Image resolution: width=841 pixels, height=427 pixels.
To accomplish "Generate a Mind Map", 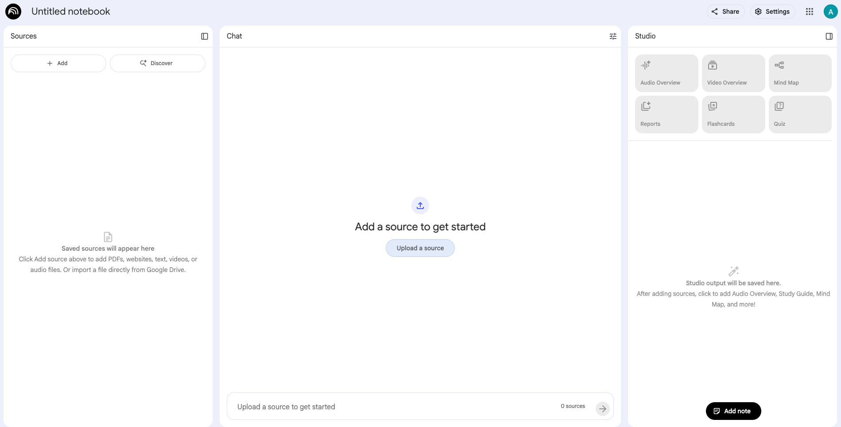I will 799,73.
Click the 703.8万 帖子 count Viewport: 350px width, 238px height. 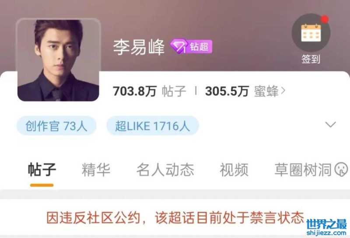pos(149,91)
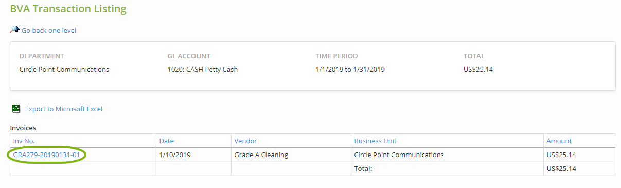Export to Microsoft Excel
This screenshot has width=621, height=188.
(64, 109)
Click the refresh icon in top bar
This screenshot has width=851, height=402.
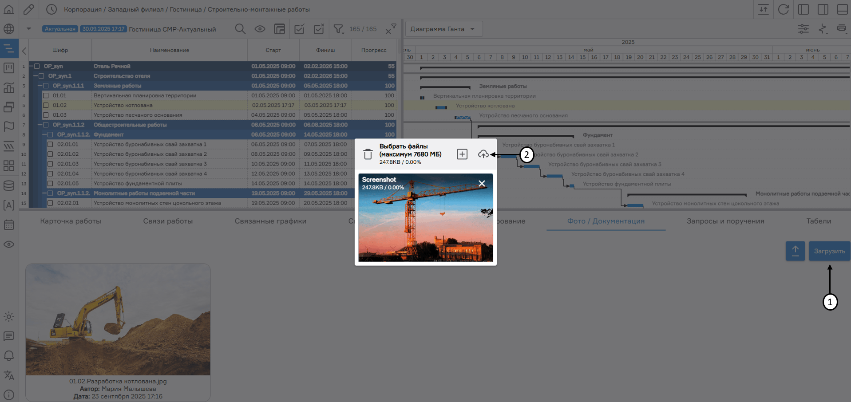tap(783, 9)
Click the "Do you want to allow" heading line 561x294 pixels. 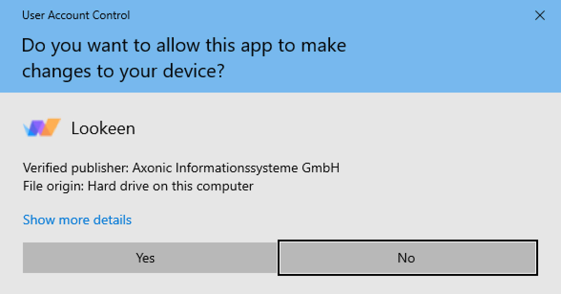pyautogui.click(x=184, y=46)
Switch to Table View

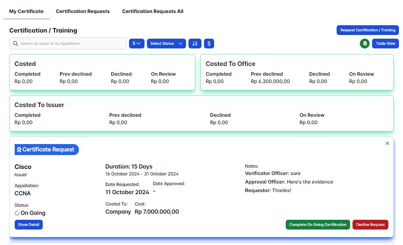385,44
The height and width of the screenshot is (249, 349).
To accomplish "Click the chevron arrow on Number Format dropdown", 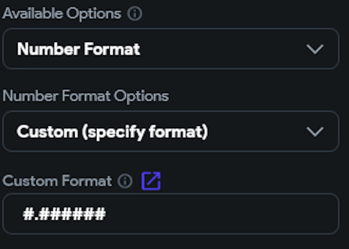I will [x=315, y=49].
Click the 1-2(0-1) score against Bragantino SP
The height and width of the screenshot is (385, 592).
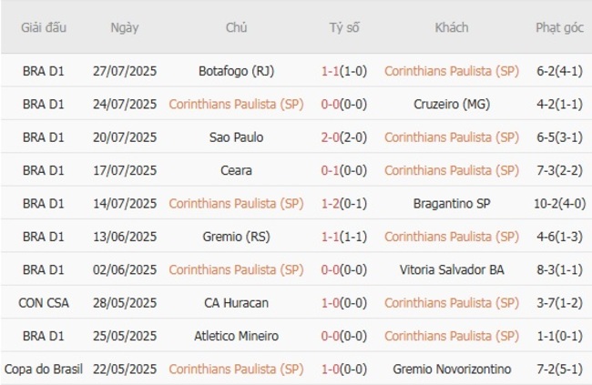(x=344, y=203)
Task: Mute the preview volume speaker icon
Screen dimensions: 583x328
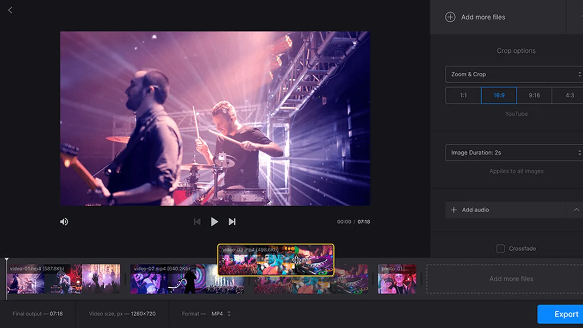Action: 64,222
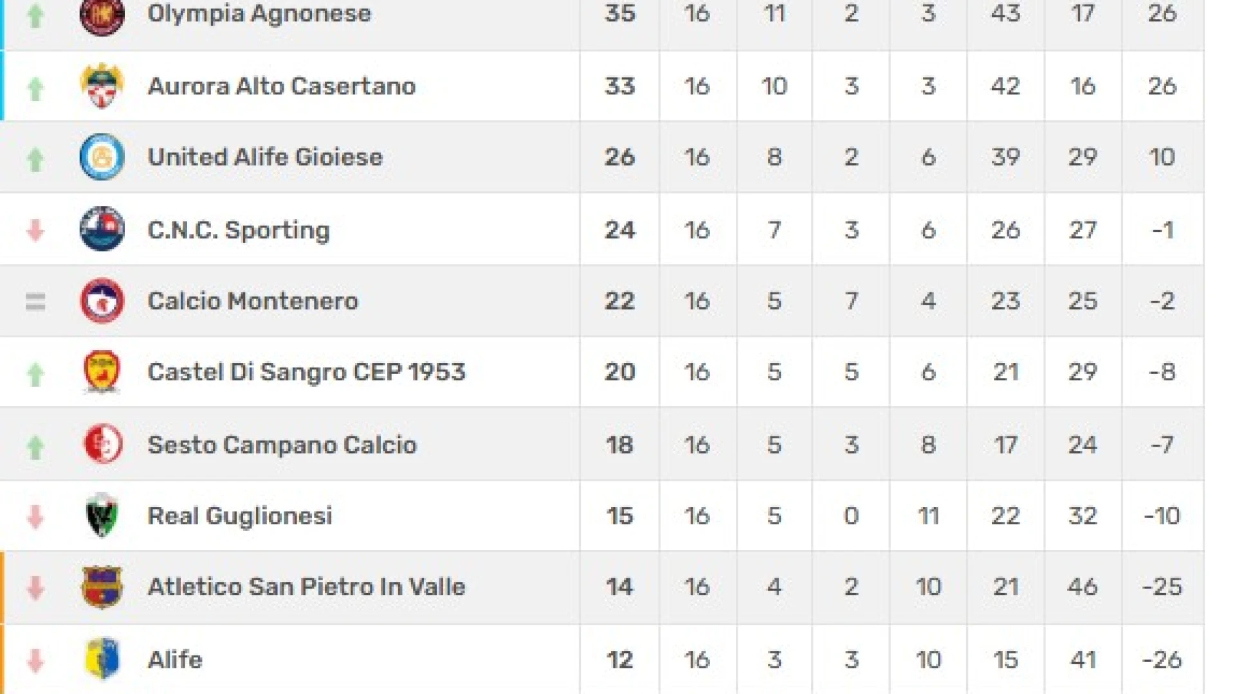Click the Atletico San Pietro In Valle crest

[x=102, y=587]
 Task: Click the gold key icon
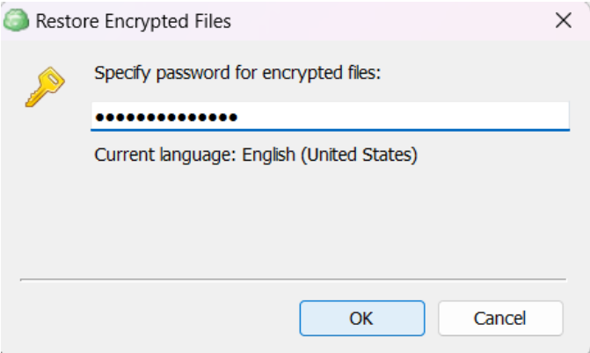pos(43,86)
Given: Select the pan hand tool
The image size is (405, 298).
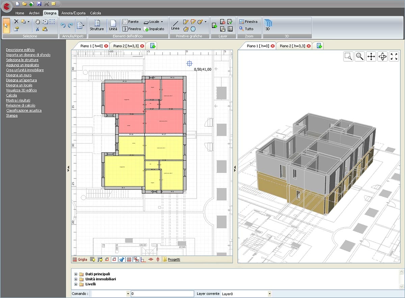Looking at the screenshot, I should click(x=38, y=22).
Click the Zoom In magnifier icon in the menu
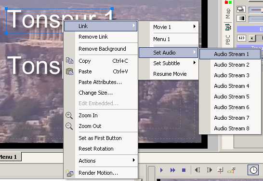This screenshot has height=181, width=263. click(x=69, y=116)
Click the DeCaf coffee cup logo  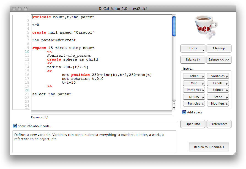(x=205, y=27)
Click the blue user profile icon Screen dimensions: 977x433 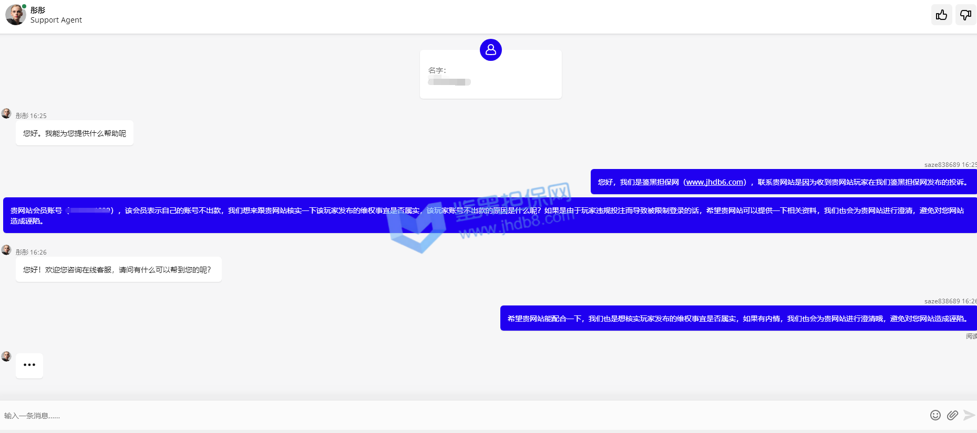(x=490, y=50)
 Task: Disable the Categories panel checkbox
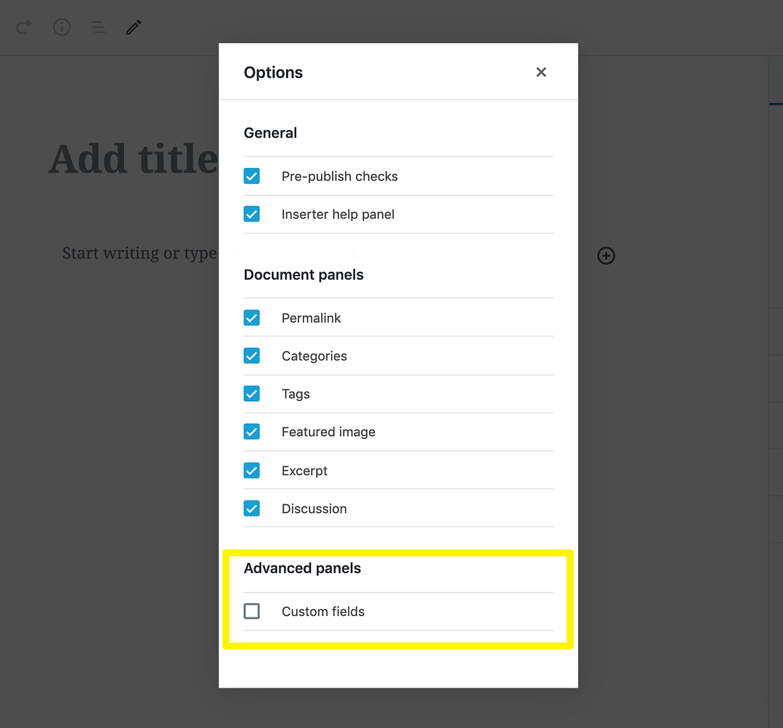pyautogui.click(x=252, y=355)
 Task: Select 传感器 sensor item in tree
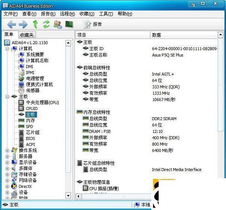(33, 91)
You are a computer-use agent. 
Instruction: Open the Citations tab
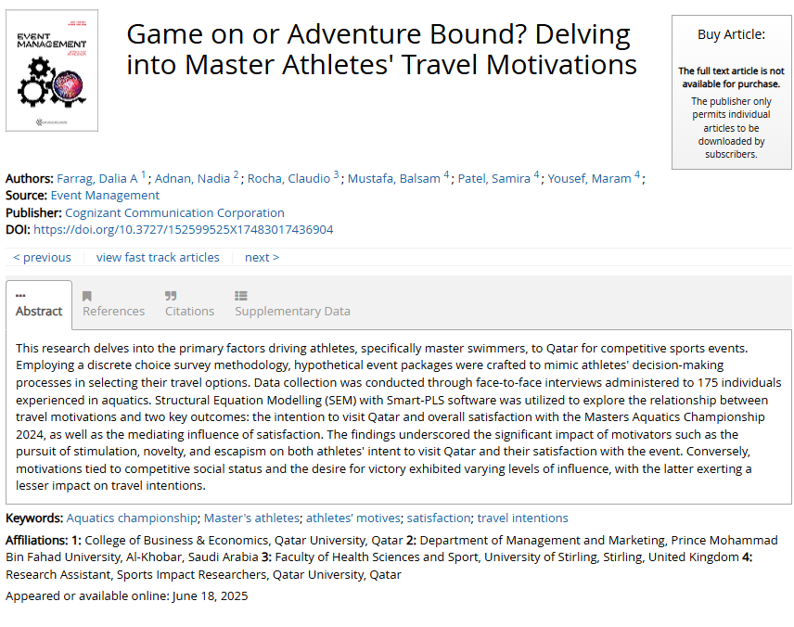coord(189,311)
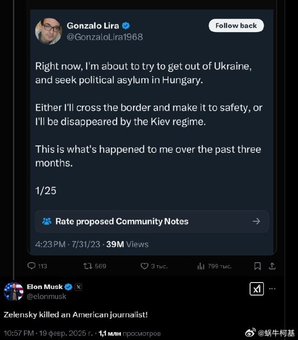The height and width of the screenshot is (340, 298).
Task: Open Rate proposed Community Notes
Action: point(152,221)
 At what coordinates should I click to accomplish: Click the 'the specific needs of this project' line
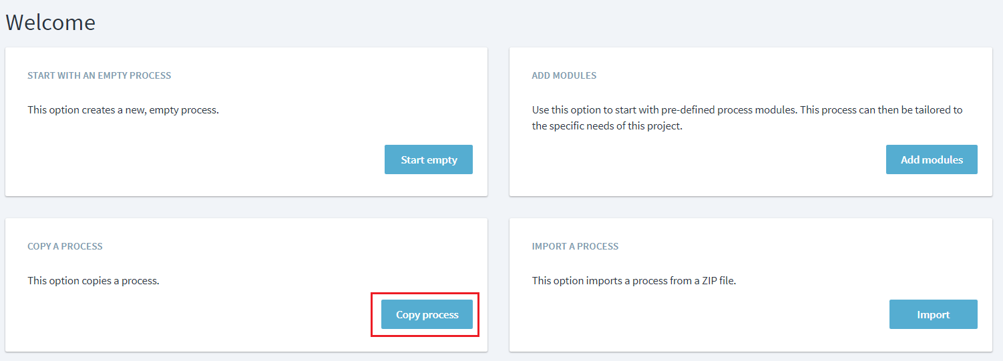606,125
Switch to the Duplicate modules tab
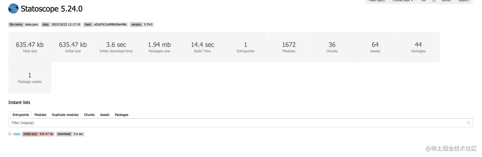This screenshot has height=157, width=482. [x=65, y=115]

**Task to carry out**. Once the line with "You are a computer-use agent." is found, write out that line and every later line of the listing above exactly, through the last one, and skip any pictures.

**Solution to this task**.
You are a computer-use agent. 
Instruction: Open the Citations tab
coord(189,311)
The height and width of the screenshot is (340, 298).
Task: Open Rate proposed Community Notes
Action: point(152,221)
 At what coordinates should I click to accomplish: Click the 'the specific needs of this project' line
606,125
Switch to the Duplicate modules tab
This screenshot has height=157, width=482. [x=65, y=115]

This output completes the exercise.